En 2020, la covid fue una excusa más que adecuada para cerrar o limitar las plazas de centros de acogida, inhabilitar fuentes y baños públicos (los pocos que hubiera) y perseguir la presencia de personas en la calle durante el toque de queda. En 2021, el Ayuntamiento aprobó un listado de cincuenta y seis medidas para mejorar los recursos de las personas sin hogar. Entre ellos, se alude a la generación de áreas de baños y lavadoras públicas y a la mejora de la coordinación de los servicios públicos y entre las administraciones e instituciones. Sin embargo, en este 2022, no es noticia el aumento de estrategias llevadas a cabo de manera tangible respecto a la situación de las personas sin hogar y en exclusión social, sino los continuos cortes de luz y la tala masiva de árboles (con sus correspondientes sombras).
«El sinhogarismo es una de las formas más graves de exclusión social. Desde el gobierno de la ciudad hemos reforzado todas las políticas y los recursos públicos destinados a esta población. Sin embargo, es un problema que persiste y por eso gracias a esta comisión hemos generado una serie de propuestas y medidas de consenso entre todos los grupos políticos que van a completar el trabajo que realizamos desde el Ayuntamiento», explicaba al presentar ese listado de 56 medidas el delegado de Bienestar Social, Empleo y Planes Integrales. Invito a las y los lectores a mapear, por ejemplo, los baños públicos que pueden encontrarse (abiertos durante todo el día, porque hay quien piensa que no se caga a partir de las 21:00) en la ciudad.

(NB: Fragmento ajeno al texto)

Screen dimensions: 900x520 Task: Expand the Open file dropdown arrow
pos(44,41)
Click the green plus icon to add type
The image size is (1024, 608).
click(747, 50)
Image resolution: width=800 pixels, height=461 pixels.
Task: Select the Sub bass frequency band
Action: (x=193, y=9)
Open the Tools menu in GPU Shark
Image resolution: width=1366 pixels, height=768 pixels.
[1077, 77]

Para concluir, me gustaría invitar a una reflexión. A menudo la autodenominada «clase media» genera una desvinculación absoluta de la realidad del sinhogarismo. No hablo de compasión o empatía. Hablo del hecho de que personas sin un euro se sientan mucho más cerca de la terminología chic de la precariedad que de las personas sin hogar o en riesgo de exclusión social. En un sistema que recoge una falsa clase media, una pobreza disfrazada de desapego y unas necesidades básicas insatisfechas transformadas en culpabilidad y fracaso personal, obviamente no tenemos nada que ver con esas personas sin hogar. Querida persona que me lees: si usas el job‑sharing, el co-living, el co‑working, la gigeconomy, las trabacaciones, etc., probablemente seas víctima del lavado de imagen que le han dado a tu precariedad, sin el cual te sentirías mucho más cerca de la persona sin hogar que del alcalde. No vives, sobrevives. No es la lucha de las personas sin hogar, es la de las personas a las que nos ahoga la factura de la luz, de las que vamos a casa de una amiga porque tiene aire acondicionado y de aquellas a las que nos duele salir a la calle por una Sevilla que se asemeja más a un desierto de cemento que al rico oasis que se nos presenta en los folletos turísticos.